Monday 25 September 2017

Comical birds in carnival masks

Colourful: Puffins can carry up to a dozen fish at a time. Photo: Michael Kelly
Colourful: Puffins can carry up to a dozen fish at a time. Photo: Michael Kelly

Joe Kennedy

Not many people may know that the Shiant Isles (na h-Eileanan Seunta), that lie between Harris and Lewis in the Outer Hebrides, are home to thousands of puffins, those comical-looking seabirds that nest in rabbit burrows.

Few also might not be aware that the mother of US President Donald Trump came from Lewis (five miles from the Shiants) and that she was a Gaelic-speaking girl named McLeod who emigrated, as did many young Irishwomen, in the early 20th century, to work in New York.

The Shiants are privately owned though in centuries past the McLeods of Lewis had a grip on those rocky outposts which were "very profitable for corne, store and fishing", according to Donald Monro, Dean of the Isles, in 1549.

The author Compton Mackenzie once owned them but in 1937 they were bought by Nigel Nicholson (then a student, later writer and politician), whose son, Adam, wrote an entrancing book about the place called Sea Room.

The property has now passed to his son Tom.

Apart from the puffins there is the saga of the rats - thousands of black ones (the ship rat, Rattus rattus), which have caused havoc among the birds over the years but now may have been finally eliminated in a million-pound scheme funded by the EU, Scottish Heritage, the RSPB and private donors.
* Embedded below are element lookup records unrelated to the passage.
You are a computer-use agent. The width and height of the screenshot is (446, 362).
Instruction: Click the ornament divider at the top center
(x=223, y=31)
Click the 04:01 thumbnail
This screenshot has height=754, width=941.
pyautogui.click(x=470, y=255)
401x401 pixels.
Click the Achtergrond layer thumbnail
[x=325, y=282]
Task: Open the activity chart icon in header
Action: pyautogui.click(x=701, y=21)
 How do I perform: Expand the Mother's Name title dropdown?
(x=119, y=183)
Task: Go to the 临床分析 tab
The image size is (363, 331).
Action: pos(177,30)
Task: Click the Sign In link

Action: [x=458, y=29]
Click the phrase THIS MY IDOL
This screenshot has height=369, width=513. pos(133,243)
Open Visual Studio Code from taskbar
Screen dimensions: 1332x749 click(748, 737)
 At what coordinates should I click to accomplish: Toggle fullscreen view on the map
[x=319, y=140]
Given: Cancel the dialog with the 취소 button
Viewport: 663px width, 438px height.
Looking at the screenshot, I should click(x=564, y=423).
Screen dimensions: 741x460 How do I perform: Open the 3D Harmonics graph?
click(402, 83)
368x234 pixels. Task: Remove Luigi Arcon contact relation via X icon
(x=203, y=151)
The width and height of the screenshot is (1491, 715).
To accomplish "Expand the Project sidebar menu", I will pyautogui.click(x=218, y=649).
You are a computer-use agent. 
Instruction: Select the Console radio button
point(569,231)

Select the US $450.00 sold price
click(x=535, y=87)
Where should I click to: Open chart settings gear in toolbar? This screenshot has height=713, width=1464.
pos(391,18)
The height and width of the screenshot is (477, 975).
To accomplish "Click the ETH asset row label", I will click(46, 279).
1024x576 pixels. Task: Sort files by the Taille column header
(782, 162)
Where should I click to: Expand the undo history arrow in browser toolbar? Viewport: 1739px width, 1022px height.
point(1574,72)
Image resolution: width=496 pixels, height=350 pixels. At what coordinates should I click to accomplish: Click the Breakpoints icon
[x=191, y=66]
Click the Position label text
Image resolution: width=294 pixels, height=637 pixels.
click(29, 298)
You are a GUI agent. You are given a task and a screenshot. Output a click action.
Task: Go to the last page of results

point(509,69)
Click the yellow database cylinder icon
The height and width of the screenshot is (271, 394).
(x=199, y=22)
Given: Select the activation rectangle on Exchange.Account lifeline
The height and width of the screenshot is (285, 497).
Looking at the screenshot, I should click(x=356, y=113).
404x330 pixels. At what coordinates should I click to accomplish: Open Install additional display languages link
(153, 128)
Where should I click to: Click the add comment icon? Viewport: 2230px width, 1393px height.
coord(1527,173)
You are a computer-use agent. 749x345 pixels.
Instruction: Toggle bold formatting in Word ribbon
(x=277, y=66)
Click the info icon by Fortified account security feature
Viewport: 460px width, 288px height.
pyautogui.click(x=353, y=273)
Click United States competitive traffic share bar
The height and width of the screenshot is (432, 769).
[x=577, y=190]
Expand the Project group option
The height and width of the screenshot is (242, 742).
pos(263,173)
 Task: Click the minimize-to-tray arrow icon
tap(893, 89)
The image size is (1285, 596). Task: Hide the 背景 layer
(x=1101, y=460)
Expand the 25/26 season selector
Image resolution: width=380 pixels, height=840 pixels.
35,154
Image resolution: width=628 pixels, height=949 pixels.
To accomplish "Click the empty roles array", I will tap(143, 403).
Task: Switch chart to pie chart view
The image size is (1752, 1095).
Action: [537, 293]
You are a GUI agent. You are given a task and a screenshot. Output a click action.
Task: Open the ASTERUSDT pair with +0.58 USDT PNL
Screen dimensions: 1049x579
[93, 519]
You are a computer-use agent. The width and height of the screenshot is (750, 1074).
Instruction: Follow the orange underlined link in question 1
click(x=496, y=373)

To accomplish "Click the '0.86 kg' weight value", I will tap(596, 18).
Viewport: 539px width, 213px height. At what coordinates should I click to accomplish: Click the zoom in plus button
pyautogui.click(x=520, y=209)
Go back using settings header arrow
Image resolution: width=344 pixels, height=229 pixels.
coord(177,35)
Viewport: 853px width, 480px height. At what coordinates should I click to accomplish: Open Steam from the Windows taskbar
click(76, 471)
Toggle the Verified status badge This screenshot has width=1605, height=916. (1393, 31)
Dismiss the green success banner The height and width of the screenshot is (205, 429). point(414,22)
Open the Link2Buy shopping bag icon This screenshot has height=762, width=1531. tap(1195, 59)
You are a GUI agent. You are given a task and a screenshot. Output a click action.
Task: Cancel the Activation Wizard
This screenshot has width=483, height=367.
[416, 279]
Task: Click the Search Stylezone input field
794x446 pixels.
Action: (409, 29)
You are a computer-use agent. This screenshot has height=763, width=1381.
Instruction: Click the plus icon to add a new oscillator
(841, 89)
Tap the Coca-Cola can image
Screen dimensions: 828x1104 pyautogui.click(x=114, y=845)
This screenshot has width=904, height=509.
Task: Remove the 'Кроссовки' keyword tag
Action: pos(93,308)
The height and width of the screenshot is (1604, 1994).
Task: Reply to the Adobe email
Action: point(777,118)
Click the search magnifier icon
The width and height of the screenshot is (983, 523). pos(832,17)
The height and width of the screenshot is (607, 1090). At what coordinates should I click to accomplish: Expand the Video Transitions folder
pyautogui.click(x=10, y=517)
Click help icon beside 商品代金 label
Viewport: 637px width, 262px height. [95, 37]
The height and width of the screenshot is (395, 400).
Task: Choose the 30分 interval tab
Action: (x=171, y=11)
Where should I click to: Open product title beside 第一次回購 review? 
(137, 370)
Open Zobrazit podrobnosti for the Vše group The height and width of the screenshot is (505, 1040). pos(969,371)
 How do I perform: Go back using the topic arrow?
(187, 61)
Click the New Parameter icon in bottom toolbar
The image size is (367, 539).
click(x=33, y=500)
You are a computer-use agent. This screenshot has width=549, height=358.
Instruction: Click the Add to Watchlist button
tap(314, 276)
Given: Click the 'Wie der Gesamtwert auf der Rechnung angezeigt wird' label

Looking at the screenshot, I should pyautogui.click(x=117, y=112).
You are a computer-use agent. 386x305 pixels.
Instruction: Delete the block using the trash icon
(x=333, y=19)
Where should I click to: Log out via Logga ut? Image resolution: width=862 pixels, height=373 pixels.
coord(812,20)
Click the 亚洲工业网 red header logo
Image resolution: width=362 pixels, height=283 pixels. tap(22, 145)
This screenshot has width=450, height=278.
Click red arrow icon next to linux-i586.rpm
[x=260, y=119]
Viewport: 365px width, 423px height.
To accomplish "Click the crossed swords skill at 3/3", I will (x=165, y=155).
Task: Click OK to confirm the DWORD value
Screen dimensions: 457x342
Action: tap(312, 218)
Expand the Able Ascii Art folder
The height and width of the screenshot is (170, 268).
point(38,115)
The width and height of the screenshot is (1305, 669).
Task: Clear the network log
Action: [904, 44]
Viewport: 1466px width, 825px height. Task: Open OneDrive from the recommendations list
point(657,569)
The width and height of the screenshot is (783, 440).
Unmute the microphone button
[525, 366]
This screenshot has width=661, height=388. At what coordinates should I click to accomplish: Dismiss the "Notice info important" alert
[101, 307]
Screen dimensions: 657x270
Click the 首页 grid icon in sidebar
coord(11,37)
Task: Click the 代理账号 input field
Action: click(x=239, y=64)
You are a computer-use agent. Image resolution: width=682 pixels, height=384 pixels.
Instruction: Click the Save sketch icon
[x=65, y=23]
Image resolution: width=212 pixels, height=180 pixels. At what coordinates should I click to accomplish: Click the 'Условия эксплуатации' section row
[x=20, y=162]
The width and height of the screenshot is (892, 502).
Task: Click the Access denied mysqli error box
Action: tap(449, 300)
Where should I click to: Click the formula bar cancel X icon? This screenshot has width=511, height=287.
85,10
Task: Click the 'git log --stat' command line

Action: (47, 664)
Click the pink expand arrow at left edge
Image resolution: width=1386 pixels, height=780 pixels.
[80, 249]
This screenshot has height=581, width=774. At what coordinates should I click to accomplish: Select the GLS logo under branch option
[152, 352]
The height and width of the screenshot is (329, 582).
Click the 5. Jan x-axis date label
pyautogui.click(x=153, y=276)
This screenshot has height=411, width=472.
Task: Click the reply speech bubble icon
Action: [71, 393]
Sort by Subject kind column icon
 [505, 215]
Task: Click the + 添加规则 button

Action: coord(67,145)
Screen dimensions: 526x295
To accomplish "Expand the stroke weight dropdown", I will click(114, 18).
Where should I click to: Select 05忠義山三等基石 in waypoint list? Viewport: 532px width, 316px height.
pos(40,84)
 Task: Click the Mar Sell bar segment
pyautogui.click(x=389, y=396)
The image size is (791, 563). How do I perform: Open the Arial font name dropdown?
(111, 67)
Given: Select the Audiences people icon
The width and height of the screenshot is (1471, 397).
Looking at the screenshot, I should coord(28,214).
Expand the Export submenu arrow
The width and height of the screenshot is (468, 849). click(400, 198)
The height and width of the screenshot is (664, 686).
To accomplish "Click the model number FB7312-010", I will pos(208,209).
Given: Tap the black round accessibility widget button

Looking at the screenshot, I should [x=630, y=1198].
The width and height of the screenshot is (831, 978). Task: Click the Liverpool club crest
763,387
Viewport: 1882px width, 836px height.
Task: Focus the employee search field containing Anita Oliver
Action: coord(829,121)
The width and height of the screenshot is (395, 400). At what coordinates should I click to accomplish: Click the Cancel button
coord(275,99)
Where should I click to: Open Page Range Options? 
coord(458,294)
St Kilda, another Scottish isle, may hold the greatest concentration of Atlantic breeding puffins but these colourful creatures may also be found in Irish pockets in Wexford, Cork, Kerry, Mayo, Donegal and Antrim, and in Dublin, according to BirdWatch Ireland, there are some breeding birds on Lambay and Ireland's Eye.

Unmistakable in summer months, the bird's big round head holds its huge triangular bill of red, blue and yellow plates.

It waddles across grassy slopes outside breeding burrows, excavated by those carnival-mask spade beaks and sharp claws - or has purloined the homes of departed (or nearly so) rabbits to lay its single egg.

The puffin is the "little friar" (Fratercula arctica) and its enormous popularity is reflected on book jackets, stamps and product logos. Its collective name is "a circus of puffins". Paired birds clash their bills, waddling comically, chasing one another and tumbling down slopes.

It has a unique fishing system - it can catch and hold fish simultaneously and may be seen arriving with beakfuls of sand-eels and other small fry to hungry youngsters, carrying up to a dozen at a time held crosswise in hinged mandibles.

As each fish is caught it is gripped between tongue and upper mandible, freeing the lower mandible for further catches.

There are also small hooks in the roof of the mouth.

Once the breeding season ends the birds disperse widely, wintering off Newfoundland and Greenland.

Their beaks' bright carapace is shed and the livery changes to darker hues. The orange legs fade to yellow.

As well as making TV documentaries on the Shiants, Adam Nicholson has written a new book called The Seabird's Cry (Harper-Collins).

There's a puffin on the cover, of course.